The data:
____
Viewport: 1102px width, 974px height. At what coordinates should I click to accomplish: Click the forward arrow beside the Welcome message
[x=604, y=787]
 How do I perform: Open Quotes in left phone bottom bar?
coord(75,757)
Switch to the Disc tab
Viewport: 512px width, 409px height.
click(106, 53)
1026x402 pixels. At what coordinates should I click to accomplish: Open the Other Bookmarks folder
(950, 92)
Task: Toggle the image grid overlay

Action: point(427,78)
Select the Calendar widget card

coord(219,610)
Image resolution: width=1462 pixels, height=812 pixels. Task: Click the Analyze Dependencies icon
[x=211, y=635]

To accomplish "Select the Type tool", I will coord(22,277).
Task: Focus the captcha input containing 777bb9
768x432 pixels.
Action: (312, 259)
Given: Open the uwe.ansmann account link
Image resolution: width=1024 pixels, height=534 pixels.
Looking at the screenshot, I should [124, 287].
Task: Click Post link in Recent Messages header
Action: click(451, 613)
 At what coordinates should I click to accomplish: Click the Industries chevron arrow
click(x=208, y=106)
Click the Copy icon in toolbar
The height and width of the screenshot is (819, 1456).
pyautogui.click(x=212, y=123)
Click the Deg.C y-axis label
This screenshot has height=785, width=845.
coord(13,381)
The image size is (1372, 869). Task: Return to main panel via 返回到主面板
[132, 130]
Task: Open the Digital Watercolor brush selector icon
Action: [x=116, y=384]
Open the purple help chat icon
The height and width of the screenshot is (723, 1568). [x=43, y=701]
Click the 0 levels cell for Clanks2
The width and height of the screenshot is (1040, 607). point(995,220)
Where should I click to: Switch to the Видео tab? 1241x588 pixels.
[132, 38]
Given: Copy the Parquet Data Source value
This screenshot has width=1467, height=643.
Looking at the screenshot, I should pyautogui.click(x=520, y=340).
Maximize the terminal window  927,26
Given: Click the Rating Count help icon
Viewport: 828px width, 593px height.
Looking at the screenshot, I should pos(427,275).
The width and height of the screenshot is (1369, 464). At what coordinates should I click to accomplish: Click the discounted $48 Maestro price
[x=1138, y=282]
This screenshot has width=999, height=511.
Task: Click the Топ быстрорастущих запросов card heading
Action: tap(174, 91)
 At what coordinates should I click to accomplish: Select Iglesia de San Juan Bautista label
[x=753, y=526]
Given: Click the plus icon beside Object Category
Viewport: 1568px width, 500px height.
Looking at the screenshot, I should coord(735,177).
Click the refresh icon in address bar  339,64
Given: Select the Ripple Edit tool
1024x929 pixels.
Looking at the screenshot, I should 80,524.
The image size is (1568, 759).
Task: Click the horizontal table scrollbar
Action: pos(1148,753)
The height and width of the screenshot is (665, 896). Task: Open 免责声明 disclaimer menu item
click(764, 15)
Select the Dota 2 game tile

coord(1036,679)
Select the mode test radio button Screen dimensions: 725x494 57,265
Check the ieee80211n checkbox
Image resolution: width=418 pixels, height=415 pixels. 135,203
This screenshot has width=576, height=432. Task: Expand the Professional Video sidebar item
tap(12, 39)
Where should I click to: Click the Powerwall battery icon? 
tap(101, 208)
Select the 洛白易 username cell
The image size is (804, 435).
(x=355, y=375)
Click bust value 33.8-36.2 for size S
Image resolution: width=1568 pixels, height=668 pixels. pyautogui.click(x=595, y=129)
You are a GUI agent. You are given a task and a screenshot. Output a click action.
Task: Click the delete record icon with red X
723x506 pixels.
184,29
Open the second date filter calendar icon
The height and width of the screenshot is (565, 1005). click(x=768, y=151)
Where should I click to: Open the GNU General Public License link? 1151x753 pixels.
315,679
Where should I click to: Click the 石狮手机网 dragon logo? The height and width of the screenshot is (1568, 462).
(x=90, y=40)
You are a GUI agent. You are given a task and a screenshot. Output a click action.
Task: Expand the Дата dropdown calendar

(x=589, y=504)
____
What to produce: Write the entries out again in full, exactly as they appear above.

Answer space:
Viewport: 1102px width, 974px height. At what coordinates should I click to accomplish: Click the forward arrow beside the Welcome message
[x=604, y=787]
 How do I perform: Open Quotes in left phone bottom bar?
coord(75,757)
Switch to the Disc tab
Viewport: 512px width, 409px height.
click(106, 53)
1026x402 pixels. At what coordinates should I click to accomplish: Open the Other Bookmarks folder
(950, 92)
Task: Toggle the image grid overlay

Action: point(427,78)
Select the Calendar widget card

coord(219,610)
Image resolution: width=1462 pixels, height=812 pixels. Task: Click the Analyze Dependencies icon
[x=211, y=635]

To accomplish "Select the Type tool", I will coord(22,277).
Task: Focus the captcha input containing 777bb9
768x432 pixels.
Action: (312, 259)
Given: Open the uwe.ansmann account link
Image resolution: width=1024 pixels, height=534 pixels.
Looking at the screenshot, I should [124, 287].
Task: Click Post link in Recent Messages header
Action: click(451, 613)
 At what coordinates should I click to accomplish: Click the Industries chevron arrow
click(x=208, y=106)
Click the Copy icon in toolbar
The height and width of the screenshot is (819, 1456).
pyautogui.click(x=212, y=123)
Click the Deg.C y-axis label
This screenshot has height=785, width=845.
coord(13,381)
The image size is (1372, 869). Task: Return to main panel via 返回到主面板
[132, 130]
Task: Open the Digital Watercolor brush selector icon
Action: [x=116, y=384]
Open the purple help chat icon
The height and width of the screenshot is (723, 1568). [x=43, y=701]
Click the 0 levels cell for Clanks2
The width and height of the screenshot is (1040, 607). point(995,220)
Where should I click to: Switch to the Видео tab? 1241x588 pixels.
[132, 38]
Given: Copy the Parquet Data Source value
This screenshot has width=1467, height=643.
Looking at the screenshot, I should pyautogui.click(x=520, y=340).
Maximize the terminal window  927,26
Given: Click the Rating Count help icon
Viewport: 828px width, 593px height.
Looking at the screenshot, I should pos(427,275).
The width and height of the screenshot is (1369, 464). At what coordinates should I click to accomplish: Click the discounted $48 Maestro price
[x=1138, y=282]
This screenshot has width=999, height=511.
Task: Click the Топ быстрорастущих запросов card heading
Action: tap(174, 91)
 At what coordinates should I click to accomplish: Select Iglesia de San Juan Bautista label
[x=753, y=526]
Given: Click the plus icon beside Object Category
Viewport: 1568px width, 500px height.
Looking at the screenshot, I should coord(735,177).
Click the refresh icon in address bar  339,64
Given: Select the Ripple Edit tool
1024x929 pixels.
Looking at the screenshot, I should 80,524.
The image size is (1568, 759).
Task: Click the horizontal table scrollbar
Action: pos(1148,753)
The height and width of the screenshot is (665, 896). Task: Open 免责声明 disclaimer menu item
click(764, 15)
Select the Dota 2 game tile

coord(1036,679)
Select the mode test radio button Screen dimensions: 725x494 57,265
Check the ieee80211n checkbox
Image resolution: width=418 pixels, height=415 pixels. 135,203
This screenshot has width=576, height=432. Task: Expand the Professional Video sidebar item
tap(12, 39)
Where should I click to: Click the Powerwall battery icon? 
tap(101, 208)
Select the 洛白易 username cell
The image size is (804, 435).
(x=355, y=375)
Click bust value 33.8-36.2 for size S
Image resolution: width=1568 pixels, height=668 pixels. pyautogui.click(x=595, y=129)
You are a GUI agent. You are given a task and a screenshot. Output a click action.
Task: Click the delete record icon with red X
723x506 pixels.
184,29
Open the second date filter calendar icon
The height and width of the screenshot is (565, 1005). click(x=768, y=151)
Where should I click to: Open the GNU General Public License link? 1151x753 pixels.
315,679
Where should I click to: Click the 石狮手机网 dragon logo? The height and width of the screenshot is (1568, 462).
(x=90, y=40)
You are a GUI agent. You are given a task and a screenshot. Output a click action.
Task: Expand the Дата dropdown calendar

(x=589, y=504)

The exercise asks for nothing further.